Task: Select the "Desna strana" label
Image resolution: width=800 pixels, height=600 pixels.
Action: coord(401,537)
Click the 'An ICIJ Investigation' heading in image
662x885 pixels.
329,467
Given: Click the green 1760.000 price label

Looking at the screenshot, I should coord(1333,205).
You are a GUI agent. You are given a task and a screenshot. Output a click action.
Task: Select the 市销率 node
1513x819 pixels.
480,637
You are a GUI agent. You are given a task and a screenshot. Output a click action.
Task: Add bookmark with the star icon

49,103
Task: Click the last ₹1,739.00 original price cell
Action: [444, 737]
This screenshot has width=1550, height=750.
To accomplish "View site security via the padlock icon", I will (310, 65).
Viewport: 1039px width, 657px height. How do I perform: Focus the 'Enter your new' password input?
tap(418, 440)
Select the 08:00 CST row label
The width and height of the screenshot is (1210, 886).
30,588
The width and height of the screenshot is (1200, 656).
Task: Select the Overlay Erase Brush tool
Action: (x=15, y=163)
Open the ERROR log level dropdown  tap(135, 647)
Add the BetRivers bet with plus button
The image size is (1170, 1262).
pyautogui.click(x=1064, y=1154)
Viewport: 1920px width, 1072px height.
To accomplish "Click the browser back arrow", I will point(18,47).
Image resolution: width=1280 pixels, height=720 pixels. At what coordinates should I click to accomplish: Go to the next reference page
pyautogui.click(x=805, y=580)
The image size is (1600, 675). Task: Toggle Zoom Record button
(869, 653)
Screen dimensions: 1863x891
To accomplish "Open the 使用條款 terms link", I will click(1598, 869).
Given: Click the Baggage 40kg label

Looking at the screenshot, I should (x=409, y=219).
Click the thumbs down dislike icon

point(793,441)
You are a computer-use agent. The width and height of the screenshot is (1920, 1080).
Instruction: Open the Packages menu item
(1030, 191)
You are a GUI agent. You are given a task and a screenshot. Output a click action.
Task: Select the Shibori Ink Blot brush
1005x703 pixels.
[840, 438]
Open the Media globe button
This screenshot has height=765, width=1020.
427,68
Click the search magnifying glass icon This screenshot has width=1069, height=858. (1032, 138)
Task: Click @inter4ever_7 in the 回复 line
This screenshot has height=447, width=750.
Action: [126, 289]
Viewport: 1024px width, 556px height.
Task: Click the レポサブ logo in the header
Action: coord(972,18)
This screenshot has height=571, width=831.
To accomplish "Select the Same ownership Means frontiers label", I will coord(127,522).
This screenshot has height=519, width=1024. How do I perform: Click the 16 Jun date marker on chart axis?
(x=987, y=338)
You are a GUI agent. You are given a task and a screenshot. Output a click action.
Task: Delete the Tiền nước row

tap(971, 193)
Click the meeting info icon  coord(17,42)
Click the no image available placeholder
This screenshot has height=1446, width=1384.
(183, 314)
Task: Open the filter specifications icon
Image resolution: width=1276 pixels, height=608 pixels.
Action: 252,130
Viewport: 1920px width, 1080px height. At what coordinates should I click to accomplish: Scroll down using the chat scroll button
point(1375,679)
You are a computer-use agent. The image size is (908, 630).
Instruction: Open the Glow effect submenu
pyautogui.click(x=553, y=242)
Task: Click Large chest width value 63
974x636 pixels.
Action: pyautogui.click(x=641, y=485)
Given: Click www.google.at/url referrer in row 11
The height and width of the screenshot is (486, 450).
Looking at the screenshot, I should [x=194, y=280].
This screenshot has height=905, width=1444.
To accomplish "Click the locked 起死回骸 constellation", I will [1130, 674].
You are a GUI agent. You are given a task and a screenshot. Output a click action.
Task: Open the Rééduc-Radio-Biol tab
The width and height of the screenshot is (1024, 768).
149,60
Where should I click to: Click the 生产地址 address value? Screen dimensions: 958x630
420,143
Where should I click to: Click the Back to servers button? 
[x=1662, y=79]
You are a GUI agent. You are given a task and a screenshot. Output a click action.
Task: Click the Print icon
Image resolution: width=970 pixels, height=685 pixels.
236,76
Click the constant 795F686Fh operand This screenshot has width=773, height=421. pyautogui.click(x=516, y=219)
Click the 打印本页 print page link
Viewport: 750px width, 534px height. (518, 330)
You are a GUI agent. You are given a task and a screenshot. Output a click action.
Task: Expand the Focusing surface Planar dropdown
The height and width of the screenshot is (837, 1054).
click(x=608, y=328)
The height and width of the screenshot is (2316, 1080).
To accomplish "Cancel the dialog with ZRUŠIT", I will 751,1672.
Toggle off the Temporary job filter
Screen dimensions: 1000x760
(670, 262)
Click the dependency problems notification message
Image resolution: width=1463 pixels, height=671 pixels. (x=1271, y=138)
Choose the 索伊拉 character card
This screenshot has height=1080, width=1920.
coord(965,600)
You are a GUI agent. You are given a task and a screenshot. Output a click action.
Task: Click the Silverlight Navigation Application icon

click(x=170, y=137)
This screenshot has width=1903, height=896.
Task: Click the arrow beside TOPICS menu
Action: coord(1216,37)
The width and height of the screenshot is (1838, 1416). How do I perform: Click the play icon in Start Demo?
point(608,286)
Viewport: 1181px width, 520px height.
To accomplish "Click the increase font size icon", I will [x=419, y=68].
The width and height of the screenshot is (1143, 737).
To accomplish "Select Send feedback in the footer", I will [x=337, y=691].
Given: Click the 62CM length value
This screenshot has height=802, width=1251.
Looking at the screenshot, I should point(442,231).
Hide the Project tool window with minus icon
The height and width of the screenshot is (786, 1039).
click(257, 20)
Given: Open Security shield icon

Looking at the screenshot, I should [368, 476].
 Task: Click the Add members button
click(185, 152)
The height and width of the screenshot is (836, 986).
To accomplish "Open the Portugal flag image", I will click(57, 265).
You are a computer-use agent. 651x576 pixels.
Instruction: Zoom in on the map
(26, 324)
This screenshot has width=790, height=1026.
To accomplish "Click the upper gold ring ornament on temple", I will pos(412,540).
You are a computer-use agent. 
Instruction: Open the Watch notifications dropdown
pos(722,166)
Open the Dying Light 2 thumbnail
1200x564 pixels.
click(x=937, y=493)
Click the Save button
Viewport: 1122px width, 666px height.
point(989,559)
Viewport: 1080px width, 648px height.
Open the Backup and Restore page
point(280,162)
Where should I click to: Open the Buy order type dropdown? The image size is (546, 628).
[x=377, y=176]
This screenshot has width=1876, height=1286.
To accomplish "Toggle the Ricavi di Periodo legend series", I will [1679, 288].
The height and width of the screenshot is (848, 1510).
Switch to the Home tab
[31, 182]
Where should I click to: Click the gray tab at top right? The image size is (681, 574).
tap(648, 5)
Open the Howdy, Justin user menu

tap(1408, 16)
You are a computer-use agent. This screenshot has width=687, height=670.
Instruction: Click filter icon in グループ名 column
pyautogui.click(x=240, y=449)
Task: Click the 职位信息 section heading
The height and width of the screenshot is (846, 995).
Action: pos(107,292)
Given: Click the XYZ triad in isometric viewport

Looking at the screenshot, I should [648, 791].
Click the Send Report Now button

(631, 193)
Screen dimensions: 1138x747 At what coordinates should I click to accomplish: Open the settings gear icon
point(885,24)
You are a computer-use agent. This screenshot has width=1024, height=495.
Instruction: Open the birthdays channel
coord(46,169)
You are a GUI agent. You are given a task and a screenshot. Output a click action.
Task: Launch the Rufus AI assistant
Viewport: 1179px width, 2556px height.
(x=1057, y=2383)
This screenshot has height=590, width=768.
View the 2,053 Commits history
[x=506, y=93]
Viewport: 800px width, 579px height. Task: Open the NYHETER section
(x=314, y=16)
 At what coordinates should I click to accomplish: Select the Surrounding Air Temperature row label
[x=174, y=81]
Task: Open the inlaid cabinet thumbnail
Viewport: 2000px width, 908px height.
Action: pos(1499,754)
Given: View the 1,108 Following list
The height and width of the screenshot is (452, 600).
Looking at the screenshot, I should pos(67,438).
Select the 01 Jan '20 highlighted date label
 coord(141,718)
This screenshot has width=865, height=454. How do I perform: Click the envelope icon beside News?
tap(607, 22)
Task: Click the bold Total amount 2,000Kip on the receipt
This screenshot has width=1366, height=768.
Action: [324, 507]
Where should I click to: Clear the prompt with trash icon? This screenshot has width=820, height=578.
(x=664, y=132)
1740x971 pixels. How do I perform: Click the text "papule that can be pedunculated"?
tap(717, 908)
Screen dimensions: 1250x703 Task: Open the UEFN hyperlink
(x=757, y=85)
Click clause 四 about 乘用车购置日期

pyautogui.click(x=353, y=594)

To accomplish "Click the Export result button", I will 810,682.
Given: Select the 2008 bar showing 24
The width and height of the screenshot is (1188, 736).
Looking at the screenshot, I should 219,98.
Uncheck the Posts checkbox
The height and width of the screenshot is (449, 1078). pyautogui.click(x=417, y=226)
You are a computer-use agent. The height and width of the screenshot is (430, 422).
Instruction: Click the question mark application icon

◇ ◇ ◇ ◇ ◇ ◇ ◇

### TASK STATEMENT:
Your answer is the line containing "At what coordinates should I click to accomplish: Select" plus every line after it through the end of the entries, given again exactly and alone.

### EXERCISE RESPONSE:
 At what coordinates should I click to accomplish: Select the Surrounding Air Temperature row label
[x=174, y=81]
Task: Open the inlaid cabinet thumbnail
Viewport: 2000px width, 908px height.
Action: pos(1499,754)
Given: View the 1,108 Following list
The height and width of the screenshot is (452, 600).
Looking at the screenshot, I should pos(67,438).
Select the 01 Jan '20 highlighted date label
 coord(141,718)
This screenshot has width=865, height=454. How do I perform: Click the envelope icon beside News?
tap(607, 22)
Task: Click the bold Total amount 2,000Kip on the receipt
This screenshot has width=1366, height=768.
Action: [324, 507]
Where should I click to: Clear the prompt with trash icon? This screenshot has width=820, height=578.
(x=664, y=132)
1740x971 pixels. How do I perform: Click the text "papule that can be pedunculated"?
tap(717, 908)
Screen dimensions: 1250x703 Task: Open the UEFN hyperlink
(x=757, y=85)
Click clause 四 about 乘用车购置日期

pyautogui.click(x=353, y=594)

To accomplish "Click the Export result button", I will 810,682.
Given: Select the 2008 bar showing 24
The width and height of the screenshot is (1188, 736).
Looking at the screenshot, I should 219,98.
Uncheck the Posts checkbox
The height and width of the screenshot is (449, 1078). pyautogui.click(x=417, y=226)
You are a computer-use agent. The height and width of the screenshot is (430, 422).
Instruction: Click the question mark application icon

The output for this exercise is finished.